田中二律背反ですよ、いつでも彼のいうのは。
飯塚つまり人間の意識から言語を取り去った場合に、意識形成があり得るのか。ないだろう。ということになれば、実は言語は物質的なものに該当するんだから、マルクスにおいては。そうすると意識が存在を規定するのか、存在が意識を規定するのかというのは実はトリックであって、存在が存在を規定するという、一種のトートロギー、つまり同語反復になるということに私は気がついたわけです。それで私は禅修業が先行しておりましたので、早くいえばそれがじゃまになって、マルクスを信奉できなかったわけなんです。

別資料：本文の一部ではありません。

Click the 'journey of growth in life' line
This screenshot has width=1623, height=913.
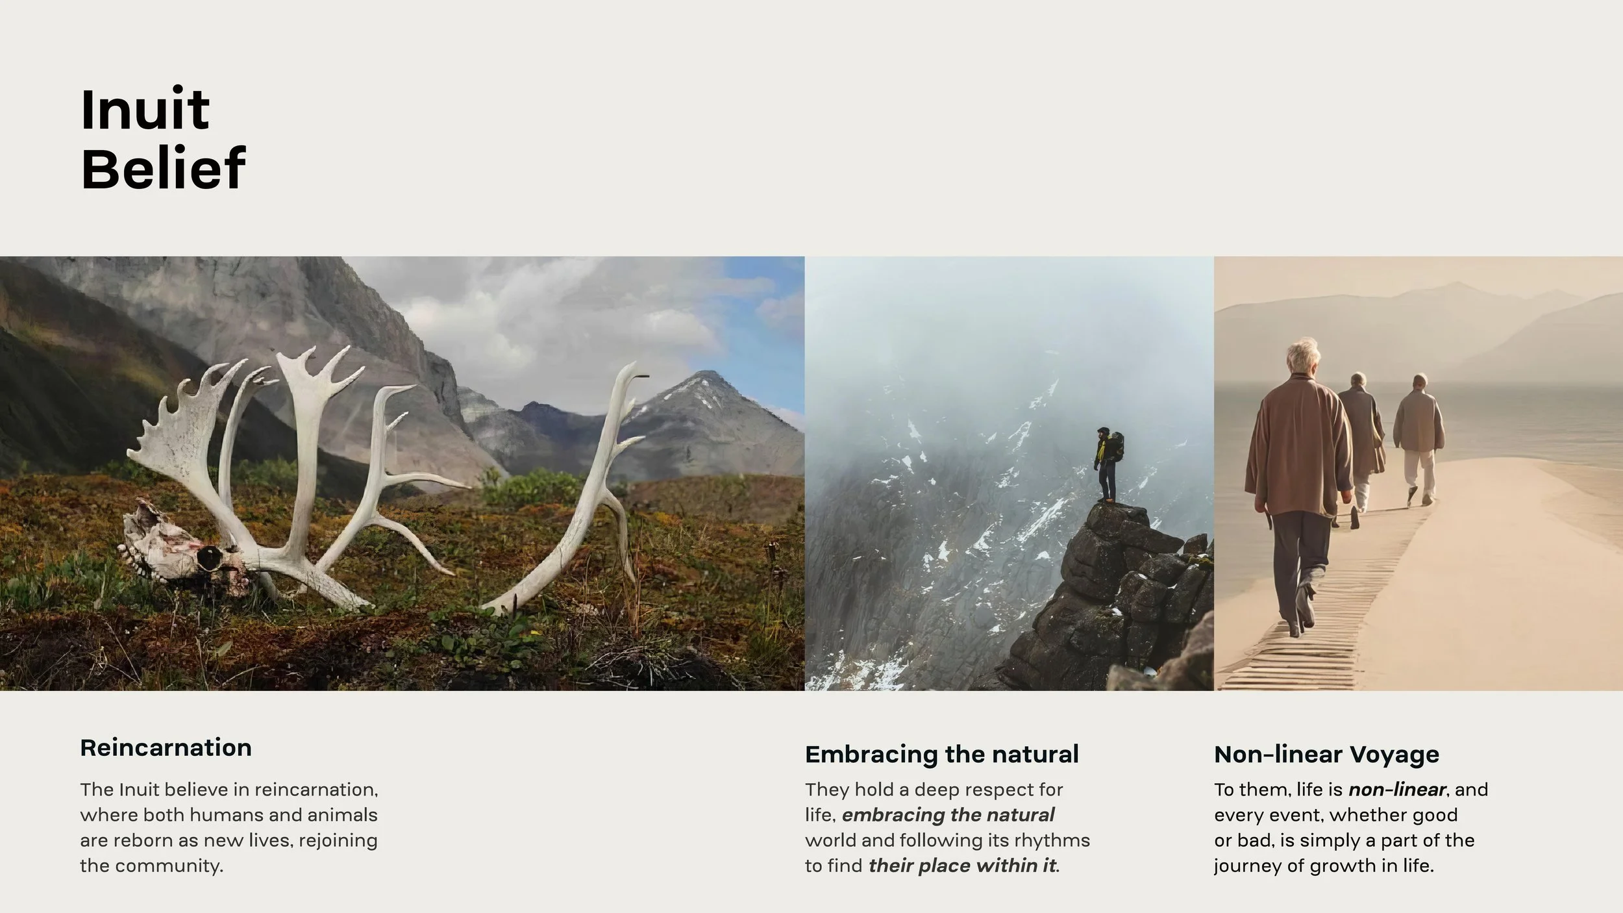[x=1324, y=866]
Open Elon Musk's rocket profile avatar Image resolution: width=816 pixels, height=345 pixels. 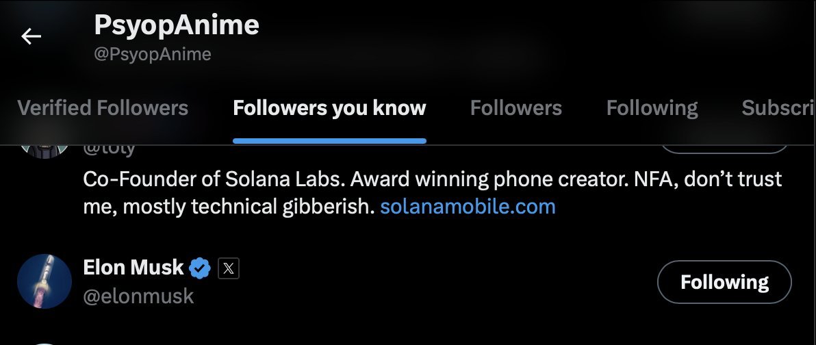pyautogui.click(x=44, y=281)
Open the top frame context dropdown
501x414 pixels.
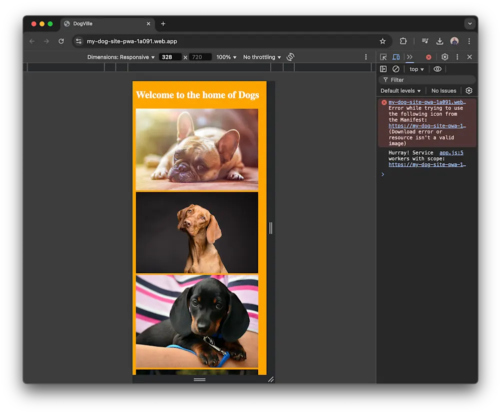(416, 69)
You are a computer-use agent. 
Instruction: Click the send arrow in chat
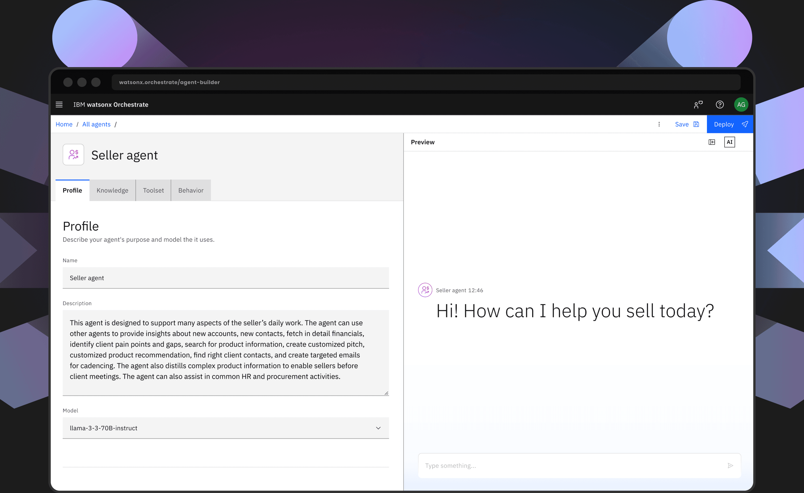coord(730,466)
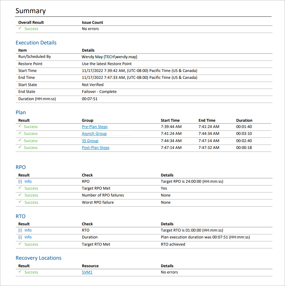The height and width of the screenshot is (286, 285).
Task: Click the Recovery Locations section heading
Action: 38,258
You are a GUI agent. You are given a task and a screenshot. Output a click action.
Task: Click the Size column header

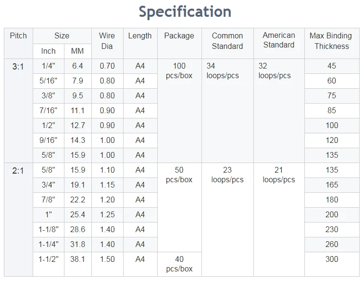[62, 36]
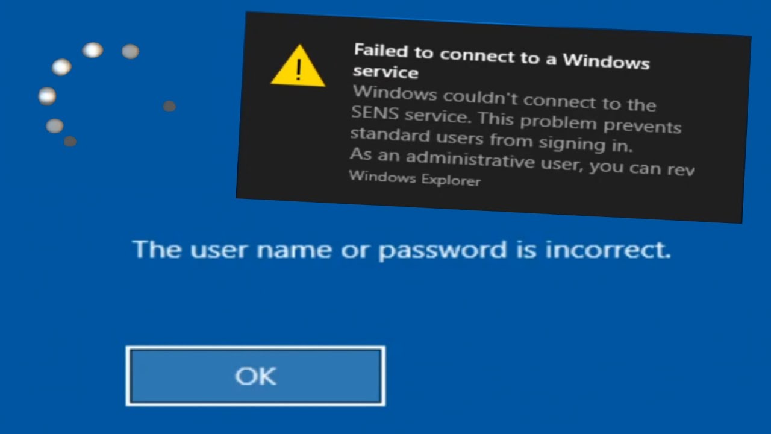
Task: Click the OK button
Action: coord(255,376)
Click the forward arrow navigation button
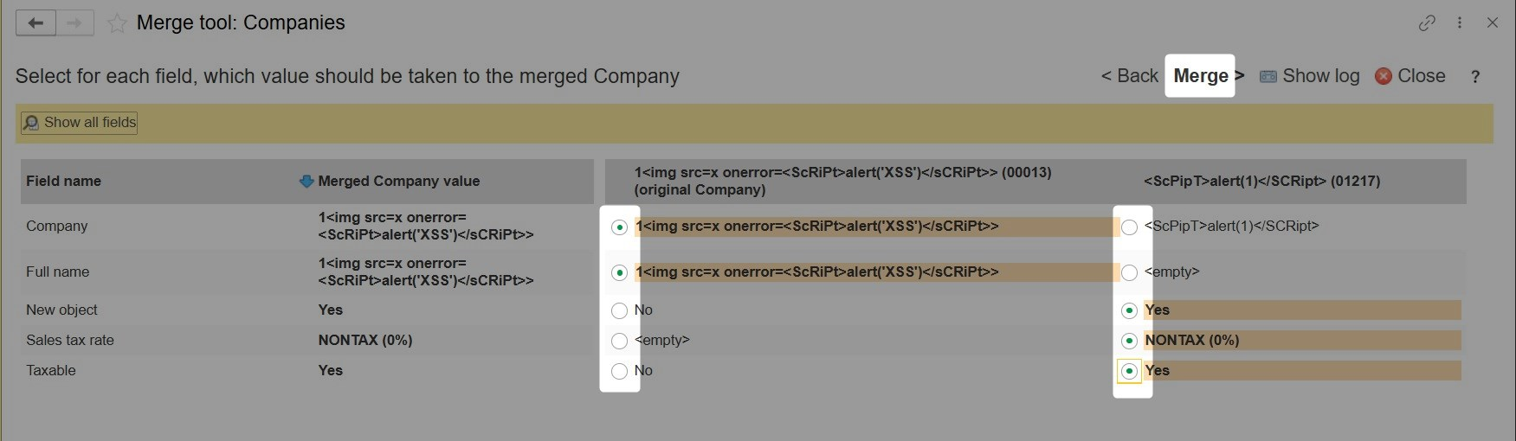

それともう1つは、ヘーゲルの理論を読んでいて、マルクスは素直にヘーゲルの理論を理解しているとは思えないという点です。そういう点がありまして、私は参禅のほうが先だったものですから先生とは逆になっちゃって、そうでなかったらおそらく私も共産党へ入ってただろうと思うんです。それで私は私なりにマルクスをのりこえたわけですね。
それを戦後になってから、ぼくは東大のマルクス経済学の教授にいうたんですよ。マルクスの認識論を調べておかしいと思わんか。アプ・ビルト・テオリーだよと。つまリカント以前の認識論、ヒユームの認識論を継承しているんだ。「資本論」はその上に立っているんだ、それを何とも思わんのか、といった。
田中何といいました?
飯塚まいったと。そういう角度からの発想をしなかった、というわけなんですよ。それで「あんた、学者でありながら、マルクスの『資本論』しか読んでないから、そんなことになるんじゃないか。学者としてちょっとおかしい」。そんなことかありまして、私はテキストがマルクスの「資本論」であったにもかかわらず、共産党に入らないで済んだ。
おそらく私か共産党に入っていれば、先生のお母さまと同じように、私の母も腹を切って死んだと思う。というのは、私の母は私1人しか生んでないから。
田中同じだ。私も一人子だ。
飯塚だから私のことを命の綱と思っているんだ。だからぼくは母の幸せを考えなきゃいかんから、それでぼくは踏みとどまったわけよ。どうも禅の思想と相入れんと、マルクスの理論は。そういうことで、ぼくはぼくなりにマルクスを超えて来たわけです。